#### [EXERCISE DETAILS]
Count the lines in the records below that contain the word "height". Give only the number.

>> BEGIN

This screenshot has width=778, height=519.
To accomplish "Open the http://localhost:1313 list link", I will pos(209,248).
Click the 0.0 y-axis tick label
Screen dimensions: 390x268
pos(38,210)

>> END

#### [WORKED SOLUTION]
1